Looking at the macroeconomic picture, determining what is or isn’t economically “essential” presents us with the fundamental problem of central planning: nobody possesses the knowledge necessary to grasp all of the ramifications of shutting down one business in favor of another.
The economy is an intricately intertwined system. It is diversified across time and distance. One part depends on another in a symbiotic relationship. Production and distribution form a long chain of interconnected links.
No link in a chain is “nonessential.”
When you yank one link out, however insignificant it might seem, you destroy the entire chain.
That’s exactly what these government officials are doing with their arbitrary closure of “non-essential” businesses. They are destroying the economic chain. They may take solace in the fantasy that they are only shutting down that which is nonessential, but they fail to recognize their own ignorance.
Here’s a real-life example. My friend Clay was been deemed essential during Kentucky’s coronavirus lockdown. One day at work, Clay blew out his boot. Normally, not a problem. Clay would go to the store and buy new boots. But in his infinite wisdom, Kentucky Governor Andy Beshear deemed shoe stores “nonessential.” Clay wasn’t able to replace his ruined boot that he needed to do his “essential” job. Of course, he was eventually able to get boots online, but that meant several days of working with duct tape around his boot. Not to mention the fact that he really wasn’t keen on buying new work boots without trying them on. Maybe shoe stores were a little more essential than Andy thought.

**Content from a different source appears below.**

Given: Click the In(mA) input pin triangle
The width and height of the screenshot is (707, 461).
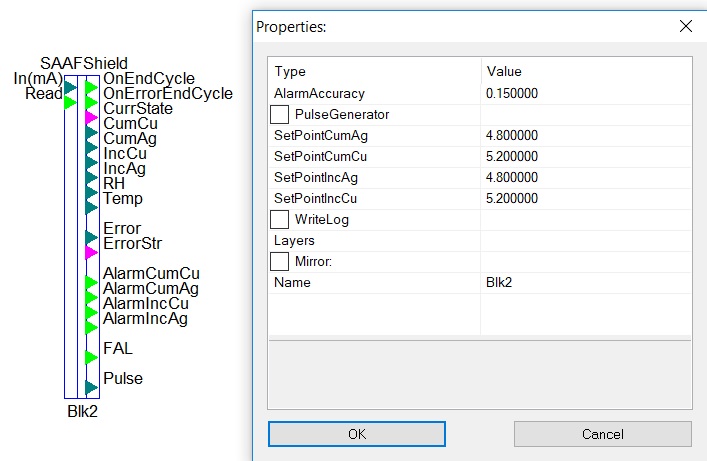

Leonard Read traces the production of a simple pencil in his classic essay, “I, Pencil.” The story reveals the complexity of the economy and the power of the market by chronicling the production of a simple pencil. From the lumberjack who cuts down the tree that supplies the wood, to the trucker who drives it to the sawmill, to the oil rig worker who pumps the oil that fuels the truck, to the hundreds, if not thousands, of other people who directly or indirectly contribute to the production to the little pencil, each has a role to play and none is “non-essential.” Disrupting one of the hundreds of processes will reverberate through the system and could result in the pencil not being produced.
It’s hubris to think some group of people can micromanage an economy and determine what is or is not essential.
Of course, politicians excel at hubris.
We can debate the necessity of social distancing and economic shutdowns. Perhaps they are necessary in light of the pandemic. But we should also consider the price. Because the cost of shutting down businesses is high, both to the owner and employees who depend on them for sustenance and the broader economy that depends on them as key links in a long chain. And this is true whether governor so-and-so thinks they are “essential” or not.